DATA SHOWN

------------------------------------------------------------

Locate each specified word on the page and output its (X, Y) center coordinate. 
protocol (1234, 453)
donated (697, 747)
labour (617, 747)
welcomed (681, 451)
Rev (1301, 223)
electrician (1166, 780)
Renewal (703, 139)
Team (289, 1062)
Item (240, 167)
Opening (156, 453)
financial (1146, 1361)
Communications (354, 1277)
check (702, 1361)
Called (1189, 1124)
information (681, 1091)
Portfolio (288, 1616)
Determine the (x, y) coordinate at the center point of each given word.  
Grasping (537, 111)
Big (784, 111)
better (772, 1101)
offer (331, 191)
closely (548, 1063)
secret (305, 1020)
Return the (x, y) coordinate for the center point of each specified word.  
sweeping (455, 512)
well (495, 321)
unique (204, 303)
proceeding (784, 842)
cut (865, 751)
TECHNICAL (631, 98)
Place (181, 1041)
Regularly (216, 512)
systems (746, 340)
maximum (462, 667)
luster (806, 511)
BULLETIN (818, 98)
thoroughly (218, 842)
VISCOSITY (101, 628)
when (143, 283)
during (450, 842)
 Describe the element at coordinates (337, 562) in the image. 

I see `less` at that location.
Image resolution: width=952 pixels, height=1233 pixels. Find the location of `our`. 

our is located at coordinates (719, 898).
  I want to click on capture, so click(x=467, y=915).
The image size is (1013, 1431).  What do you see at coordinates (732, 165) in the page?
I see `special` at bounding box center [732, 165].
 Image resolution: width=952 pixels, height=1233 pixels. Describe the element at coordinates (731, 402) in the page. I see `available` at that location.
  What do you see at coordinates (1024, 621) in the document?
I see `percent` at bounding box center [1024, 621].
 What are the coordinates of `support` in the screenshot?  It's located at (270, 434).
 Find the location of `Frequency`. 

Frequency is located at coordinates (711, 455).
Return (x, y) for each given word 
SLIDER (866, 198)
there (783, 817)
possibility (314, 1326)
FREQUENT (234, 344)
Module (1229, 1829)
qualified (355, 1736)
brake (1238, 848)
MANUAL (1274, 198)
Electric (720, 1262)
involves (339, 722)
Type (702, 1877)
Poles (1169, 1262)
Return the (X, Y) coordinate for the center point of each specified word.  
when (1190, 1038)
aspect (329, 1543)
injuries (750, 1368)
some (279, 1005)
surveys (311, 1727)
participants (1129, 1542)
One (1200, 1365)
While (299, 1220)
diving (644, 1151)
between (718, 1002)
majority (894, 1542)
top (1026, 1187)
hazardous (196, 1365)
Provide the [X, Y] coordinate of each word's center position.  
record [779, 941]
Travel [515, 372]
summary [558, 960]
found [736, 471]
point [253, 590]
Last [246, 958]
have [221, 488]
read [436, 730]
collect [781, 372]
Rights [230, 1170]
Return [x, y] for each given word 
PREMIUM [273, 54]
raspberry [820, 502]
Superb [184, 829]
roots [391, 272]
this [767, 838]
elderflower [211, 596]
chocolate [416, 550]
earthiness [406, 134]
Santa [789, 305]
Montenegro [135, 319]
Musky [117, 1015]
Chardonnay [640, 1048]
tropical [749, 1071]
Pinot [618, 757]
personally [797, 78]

------------------------------------------------------------

EXERCISE BRIEF
Please express the lines as a Markdown table, starting with the line containing "participants (1129, 1542)" and going on through the last line of the items. Use two columns, Number for the row number and Content for the line, and leave out any blank lines.

RESULT
| Number | Content |
|---|---|
| 1 | participants (1129, 1542) |
| 2 | One (1200, 1365) |
| 3 | While (299, 1220) |
| 4 | diving (644, 1151) |
| 5 | between (718, 1002) |
| 6 | majority (894, 1542) |
| 7 | top (1026, 1187) |
| 8 | hazardous (196, 1365) |
| 9 | Provide the [X, Y] coordinate of each word's center position.   |
| 10 | record [779, 941] |
| 11 | Travel [515, 372] |
| 12 | summary [558, 960] |
| 13 | found [736, 471] |
| 14 | point [253, 590] |
| 15 | Last [246, 958] |
| 16 | have [221, 488] |
| 17 | read [436, 730] |
| 18 | collect [781, 372] |
| 19 | Rights [230, 1170] |
| 20 | Return [x, y] for each given word  |
| 21 | PREMIUM [273, 54] |
| 22 | raspberry [820, 502] |
| 23 | Superb [184, 829] |
| 24 | roots [391, 272] |
| 25 | this [767, 838] |
| 26 | elderflower [211, 596] |
| 27 | chocolate [416, 550] |
| 28 | earthiness [406, 134] |
| 29 | Santa [789, 305] |
| 30 | Montenegro [135, 319] |
| 31 | Musky [117, 1015] |
| 32 | Chardonnay [640, 1048] |
| 33 | tropical [749, 1071] |
| 34 | Pinot [618, 757] |
| 35 | personally [797, 78] |